The most interesting thing on the program yesterday was that they staged an orchestral audition. Even as one too incompetent, too old, and too scared to be a competitive musician, I found the presentation fascinating.
Three students volunteers from EWU agreed to audition the standard bassoon orchestral extracts. They were given the music 3 weeks earlier. One dropped out, and the two remaining candidates were heard in the University band room. The judges were behind a screen on the floor of the room, and a 4th judge/proctor talked to the players. The players were seated far away from the judges about half way up the band room's risers. We sat in chairs on the risers.
The judges were Lynne Feller-Marshall, Spokane Symphony principal bassoonist, Luke Bakken Spokane Symphony 2nd and contra bassoonist, Susan Hess, Bassoon Professor at Univ of Idaho.
The audition repertoire of extracts was similar to the "standard" challenges posed to clarinetist, kicking off with the Mozart concerto!

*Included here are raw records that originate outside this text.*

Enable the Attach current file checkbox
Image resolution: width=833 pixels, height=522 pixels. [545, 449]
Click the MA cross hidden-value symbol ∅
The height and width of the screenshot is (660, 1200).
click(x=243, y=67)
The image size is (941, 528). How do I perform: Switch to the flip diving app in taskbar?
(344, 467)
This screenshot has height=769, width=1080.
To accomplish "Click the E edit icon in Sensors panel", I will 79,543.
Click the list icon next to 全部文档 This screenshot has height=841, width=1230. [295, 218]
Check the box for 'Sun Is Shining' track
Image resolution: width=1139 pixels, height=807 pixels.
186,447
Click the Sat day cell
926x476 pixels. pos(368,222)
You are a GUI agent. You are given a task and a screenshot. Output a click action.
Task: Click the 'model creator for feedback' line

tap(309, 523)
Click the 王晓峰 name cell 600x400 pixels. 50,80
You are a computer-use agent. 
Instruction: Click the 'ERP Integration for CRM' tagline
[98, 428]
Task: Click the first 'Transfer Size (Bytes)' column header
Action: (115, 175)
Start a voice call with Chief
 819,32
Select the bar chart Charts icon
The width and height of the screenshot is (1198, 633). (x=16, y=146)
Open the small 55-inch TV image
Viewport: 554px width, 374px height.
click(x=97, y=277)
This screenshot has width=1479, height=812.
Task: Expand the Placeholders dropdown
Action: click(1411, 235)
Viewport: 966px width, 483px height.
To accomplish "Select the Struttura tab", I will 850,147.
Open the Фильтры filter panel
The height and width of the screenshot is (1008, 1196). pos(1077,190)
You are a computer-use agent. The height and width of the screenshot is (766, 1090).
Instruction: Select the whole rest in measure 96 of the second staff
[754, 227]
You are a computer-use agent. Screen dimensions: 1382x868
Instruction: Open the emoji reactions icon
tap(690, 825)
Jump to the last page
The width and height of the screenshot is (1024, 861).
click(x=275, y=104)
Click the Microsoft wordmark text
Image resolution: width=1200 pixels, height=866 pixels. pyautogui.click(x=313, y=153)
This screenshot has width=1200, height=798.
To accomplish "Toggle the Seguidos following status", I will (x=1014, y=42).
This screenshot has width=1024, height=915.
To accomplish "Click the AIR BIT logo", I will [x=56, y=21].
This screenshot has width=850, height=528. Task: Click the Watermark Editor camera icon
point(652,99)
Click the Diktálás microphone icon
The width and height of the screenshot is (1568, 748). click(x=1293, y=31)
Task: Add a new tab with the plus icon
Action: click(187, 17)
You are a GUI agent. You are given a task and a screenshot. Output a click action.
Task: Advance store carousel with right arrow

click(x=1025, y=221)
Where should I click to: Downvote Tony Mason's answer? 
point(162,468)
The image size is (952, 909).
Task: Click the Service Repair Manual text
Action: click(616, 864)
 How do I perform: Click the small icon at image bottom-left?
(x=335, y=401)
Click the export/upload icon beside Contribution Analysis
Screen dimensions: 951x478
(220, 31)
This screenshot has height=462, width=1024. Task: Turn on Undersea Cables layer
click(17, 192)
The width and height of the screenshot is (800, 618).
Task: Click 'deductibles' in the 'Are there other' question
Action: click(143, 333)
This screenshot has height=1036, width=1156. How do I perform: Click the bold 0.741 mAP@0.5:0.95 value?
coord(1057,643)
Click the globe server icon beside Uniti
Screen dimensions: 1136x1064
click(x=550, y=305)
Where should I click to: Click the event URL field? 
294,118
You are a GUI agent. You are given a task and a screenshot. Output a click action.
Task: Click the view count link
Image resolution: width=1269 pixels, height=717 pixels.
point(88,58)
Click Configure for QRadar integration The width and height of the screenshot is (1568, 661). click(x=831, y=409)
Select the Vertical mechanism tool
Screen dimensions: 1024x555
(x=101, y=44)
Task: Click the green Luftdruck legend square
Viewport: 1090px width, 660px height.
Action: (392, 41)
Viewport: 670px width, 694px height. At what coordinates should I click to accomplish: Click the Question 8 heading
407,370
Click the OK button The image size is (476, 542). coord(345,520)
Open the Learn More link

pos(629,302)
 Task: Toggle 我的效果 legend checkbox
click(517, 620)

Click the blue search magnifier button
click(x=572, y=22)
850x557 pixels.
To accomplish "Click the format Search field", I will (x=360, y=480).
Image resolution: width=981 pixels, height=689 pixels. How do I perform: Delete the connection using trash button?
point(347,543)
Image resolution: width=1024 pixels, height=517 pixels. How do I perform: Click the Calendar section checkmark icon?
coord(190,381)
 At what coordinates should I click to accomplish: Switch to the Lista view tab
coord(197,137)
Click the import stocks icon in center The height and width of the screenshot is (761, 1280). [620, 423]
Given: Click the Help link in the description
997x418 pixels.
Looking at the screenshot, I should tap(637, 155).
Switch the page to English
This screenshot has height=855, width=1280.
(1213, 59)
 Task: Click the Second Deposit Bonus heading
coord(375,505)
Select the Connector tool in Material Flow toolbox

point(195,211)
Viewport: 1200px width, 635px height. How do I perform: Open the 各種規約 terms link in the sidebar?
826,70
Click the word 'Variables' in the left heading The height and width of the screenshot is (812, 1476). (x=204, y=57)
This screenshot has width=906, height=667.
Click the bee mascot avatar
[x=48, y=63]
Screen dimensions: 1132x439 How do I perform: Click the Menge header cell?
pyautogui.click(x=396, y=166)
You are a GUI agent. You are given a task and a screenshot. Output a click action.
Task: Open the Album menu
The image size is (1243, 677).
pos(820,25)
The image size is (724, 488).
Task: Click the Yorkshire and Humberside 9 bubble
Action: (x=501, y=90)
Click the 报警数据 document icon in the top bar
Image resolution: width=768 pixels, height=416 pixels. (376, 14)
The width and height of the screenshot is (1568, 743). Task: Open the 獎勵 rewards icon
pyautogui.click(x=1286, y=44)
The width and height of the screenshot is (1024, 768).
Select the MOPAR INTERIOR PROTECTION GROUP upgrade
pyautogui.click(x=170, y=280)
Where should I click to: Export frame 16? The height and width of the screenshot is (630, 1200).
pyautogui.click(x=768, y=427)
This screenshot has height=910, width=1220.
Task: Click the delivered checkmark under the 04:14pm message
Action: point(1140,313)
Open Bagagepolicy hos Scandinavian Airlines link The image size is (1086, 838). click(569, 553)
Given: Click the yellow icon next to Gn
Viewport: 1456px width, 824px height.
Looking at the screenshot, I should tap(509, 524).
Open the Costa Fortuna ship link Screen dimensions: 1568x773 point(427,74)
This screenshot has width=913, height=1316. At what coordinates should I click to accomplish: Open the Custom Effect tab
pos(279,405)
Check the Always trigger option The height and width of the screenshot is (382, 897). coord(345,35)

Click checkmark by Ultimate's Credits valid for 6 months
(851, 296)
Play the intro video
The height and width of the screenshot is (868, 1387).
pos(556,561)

The pieces to be performed by the applicants were chosen from the larger set at the last moment:
* Exposition from the Mozart Bassoon Concerto
* Bercuece: Stravinsky
* Bolero: Ravel
* Sight reading of a passage. A few measures of an Allegro, First in C-Major than in Gb major on separate sheets of paper. The proctor put the sight reading passage on the applicant's music stand with the C-Major part on top. When the player finished with that, the proctor whipped off the top page, leaving the player to stare at the Gb version. The first player's eyes nearly fell out of his head when he saw it (but he played it with no errors).
Scoring rules:
* Vote before discussing the performances;
* Music director gets a 50% vote!
* Each of the other panel members gets a proportional share of the remaining 50% of the scoring.
* If the player can't keep rhythm s/he won't be any good in the ensemble, so the arrhythmic player stands no chance at all
* If the player can't play in tune s/he's out.
Facts of Life:
* The judging objective is not like that of a student jury --to encourage the player and help him/er out
* The objective is to "winnow the chaff" and reduce the applicant pool. It's more like, "Throw the bum out, and lets get this over with." (40 bassoonists vying for a part time job)
* The judges can probably classify the applicant from his/er first few notes: Student vs working musician looking for a different job.
* You learn more from judging auditions than you do from playing auditions (favors pros).
* The screen may come down for the final round!
Advice:
* You must appear on the set date: no compromises, no recourse.
* Keep up your audition chops by playing the standard audition material often.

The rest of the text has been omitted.